- **Task statement**
All lines from the one holding "Screen dimensions: 1038x1018" down to the last line of the entries are to be reproduced exactly, with no other lines.

Input material below:

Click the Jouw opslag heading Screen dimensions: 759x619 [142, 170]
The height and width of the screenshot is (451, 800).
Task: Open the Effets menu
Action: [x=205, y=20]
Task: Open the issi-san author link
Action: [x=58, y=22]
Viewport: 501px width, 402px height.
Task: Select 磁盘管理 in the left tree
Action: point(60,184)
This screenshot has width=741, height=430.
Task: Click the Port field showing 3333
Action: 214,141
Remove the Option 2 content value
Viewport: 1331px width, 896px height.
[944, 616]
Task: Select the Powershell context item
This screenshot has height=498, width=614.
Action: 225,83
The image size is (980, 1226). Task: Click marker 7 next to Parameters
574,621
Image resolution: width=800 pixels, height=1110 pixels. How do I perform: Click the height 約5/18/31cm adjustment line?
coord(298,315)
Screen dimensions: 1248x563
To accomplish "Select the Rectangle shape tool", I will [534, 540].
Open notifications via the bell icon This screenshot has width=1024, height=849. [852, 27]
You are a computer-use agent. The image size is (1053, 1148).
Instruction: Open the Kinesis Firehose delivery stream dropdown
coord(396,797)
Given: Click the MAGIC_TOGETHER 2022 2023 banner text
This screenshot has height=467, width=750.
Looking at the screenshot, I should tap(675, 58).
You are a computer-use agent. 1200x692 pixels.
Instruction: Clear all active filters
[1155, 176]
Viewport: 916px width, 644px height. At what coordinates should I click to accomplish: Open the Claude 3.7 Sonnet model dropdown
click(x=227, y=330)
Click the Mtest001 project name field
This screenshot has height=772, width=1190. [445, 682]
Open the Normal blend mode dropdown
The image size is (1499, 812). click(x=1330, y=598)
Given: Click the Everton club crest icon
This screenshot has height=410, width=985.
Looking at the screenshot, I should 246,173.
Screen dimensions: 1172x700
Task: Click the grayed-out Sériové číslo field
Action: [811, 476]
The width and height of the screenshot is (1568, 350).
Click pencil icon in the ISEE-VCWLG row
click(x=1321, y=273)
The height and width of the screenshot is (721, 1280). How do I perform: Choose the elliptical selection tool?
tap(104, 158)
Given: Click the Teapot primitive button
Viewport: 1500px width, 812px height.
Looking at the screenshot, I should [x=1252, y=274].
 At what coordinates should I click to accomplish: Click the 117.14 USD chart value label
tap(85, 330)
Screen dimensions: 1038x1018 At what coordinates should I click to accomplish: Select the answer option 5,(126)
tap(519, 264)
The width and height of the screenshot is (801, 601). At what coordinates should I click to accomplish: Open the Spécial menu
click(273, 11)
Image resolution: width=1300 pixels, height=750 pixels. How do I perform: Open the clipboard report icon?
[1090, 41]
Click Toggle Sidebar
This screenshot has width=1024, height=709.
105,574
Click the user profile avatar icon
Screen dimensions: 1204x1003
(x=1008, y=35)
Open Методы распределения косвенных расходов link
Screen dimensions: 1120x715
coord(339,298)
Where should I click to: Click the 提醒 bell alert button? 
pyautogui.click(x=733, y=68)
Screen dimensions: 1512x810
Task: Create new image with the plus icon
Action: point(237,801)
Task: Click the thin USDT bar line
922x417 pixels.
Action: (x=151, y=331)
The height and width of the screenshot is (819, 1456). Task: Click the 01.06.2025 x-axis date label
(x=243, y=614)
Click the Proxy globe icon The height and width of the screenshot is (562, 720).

End of Input material.

- **Completed task**
Screen dimensions: 1038x1018 At what coordinates should I click to accomplish: Select the answer option 5,(126)
tap(519, 264)
The width and height of the screenshot is (801, 601). At what coordinates should I click to accomplish: Open the Spécial menu
click(273, 11)
Image resolution: width=1300 pixels, height=750 pixels. How do I perform: Open the clipboard report icon?
[1090, 41]
Click Toggle Sidebar
This screenshot has width=1024, height=709.
105,574
Click the user profile avatar icon
Screen dimensions: 1204x1003
(x=1008, y=35)
Open Методы распределения косвенных расходов link
Screen dimensions: 1120x715
coord(339,298)
Where should I click to: Click the 提醒 bell alert button? 
pyautogui.click(x=733, y=68)
Screen dimensions: 1512x810
Task: Create new image with the plus icon
Action: point(237,801)
Task: Click the thin USDT bar line
922x417 pixels.
Action: (x=151, y=331)
The height and width of the screenshot is (819, 1456). Task: Click the 01.06.2025 x-axis date label
(x=243, y=614)
Click the Proxy globe icon The height and width of the screenshot is (562, 720).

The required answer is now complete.